Contestazione multe, il ricorso sarà a pagamento

Contestazione multe Quel che è certo è che non sarà più gratis. Con il nuovo anno infatti presentare ricorso al giudice di pace per la contestazione di una multa sarà equiparato agli altri procedimenti giudiziari. Si dovranno pertanto pagare 30 euro di contributo unificato (che sale a 70 euro per i processi di valore superiore a 1.100 euro e fino a 5.200 euro). Non è finita qui. Il ricorrente, infatti, all'atto del deposito del ricorso, dovrà pagare anche 8 euro di spese forfetizzate (diritti e spese di notifica).

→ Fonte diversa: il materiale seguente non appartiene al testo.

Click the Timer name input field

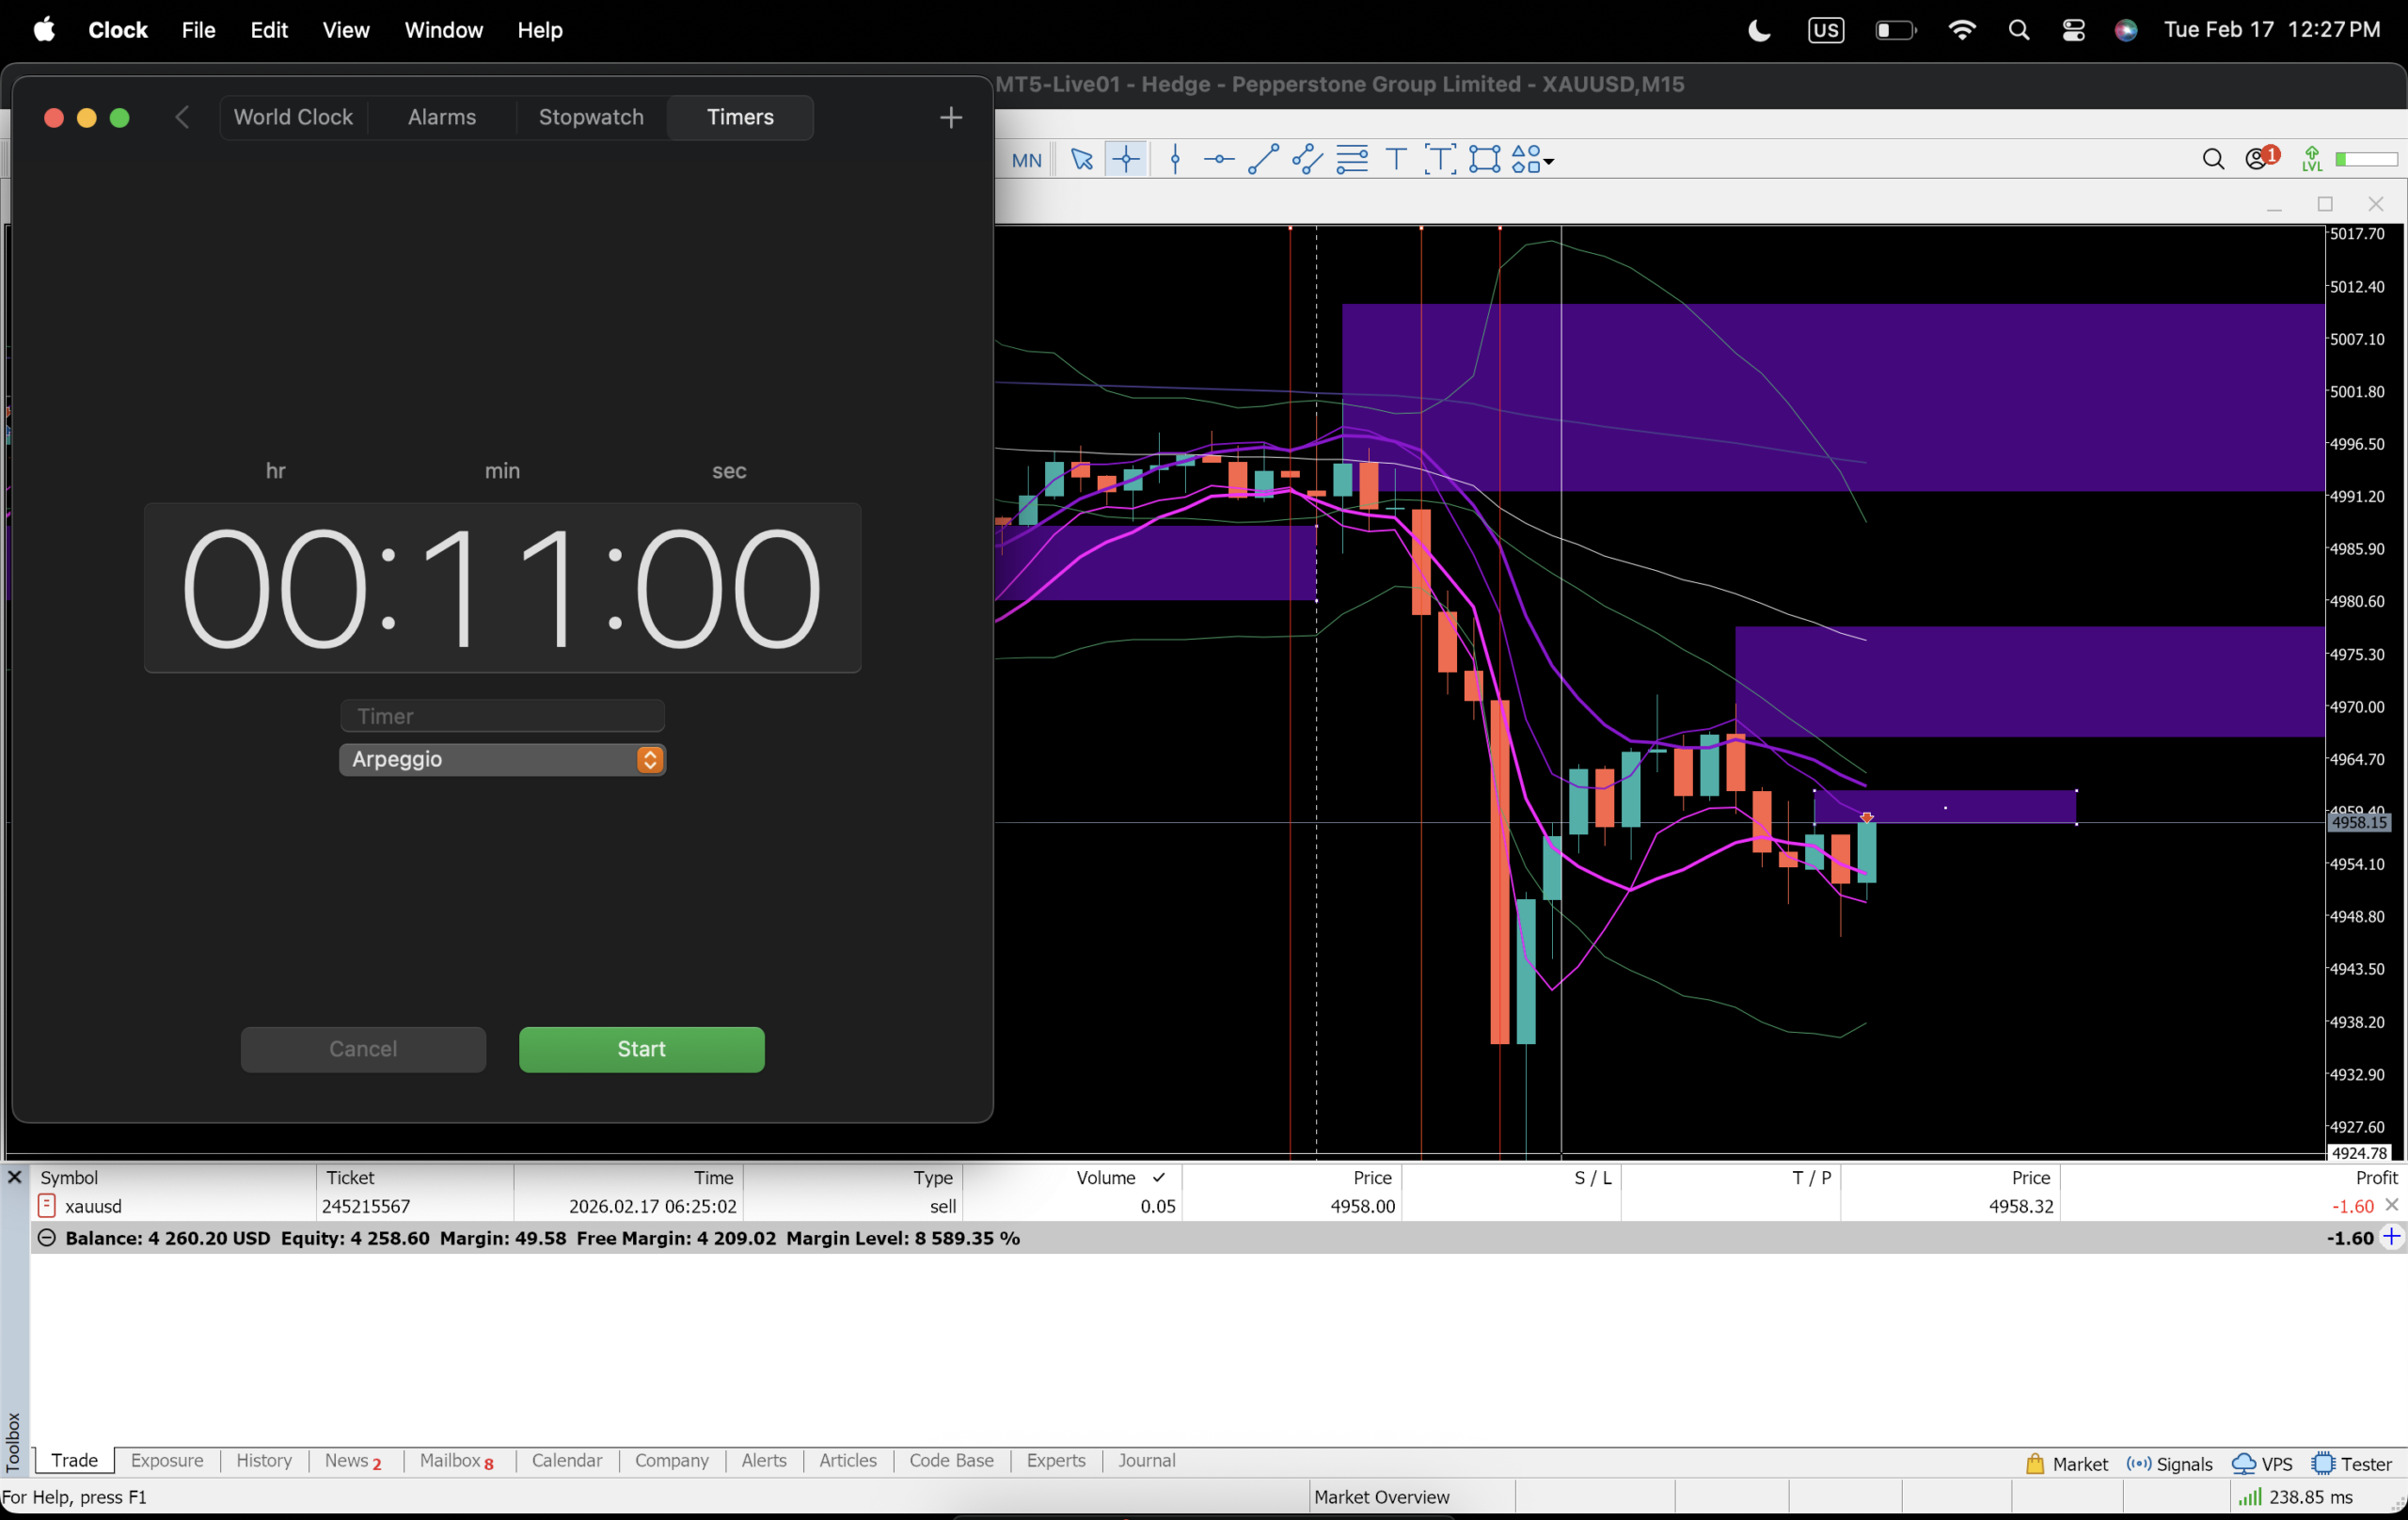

Insomma, 38 euro, come una multa per divieto di sosta.
La norma è attualmente allo studio della Camera e, nel caso dovesse passare, entrerebbe in vigore a partire dal 1° gennaio, senza riguardare i ricorsi al Prefetto (che però, lo ricordiamo, comportano il raddoppio della sanzione in caso di esito negativo).

Obiettivi
Inutile dire che la manovra si propone un duplice obiettivo, da un lato quello di recuperare un po' delle spese giudiziarie che ogni ricorso comporta (spese amministrative e di cancelleria, stipendi di cancellieri e impiegati e onorari dei giudici); dall'altro arginare il contenzioso, arrivato, in molti casi, a livelli difficilmente gestibili.

Cosa dice la legge?
Nel lontano 1993 il "Nuovo codice della strada" prevedeva che al momento della presentazione del ricorso al giudice di pace si dovesse depositare in cancelleria una cauzione pari alla "metà del massimo edittale" della multa (all'incirca il doppio della sanzione), somma che sarebbe stata restituita al ricorrente solo in caso di accoglimento del ricorso. Questa normativa rimase in vigore fino al 2004, anno in cui la Corte costituzionale cancellò la norma. La cauzione infatti non solo violava il diritto di difesa del ricorrente, stando alla sentenza della Corte, ma era "irragionevole in rapporto alle caratteristiche del procedimento, improntato a gratuità e massima semplificazione per le parti".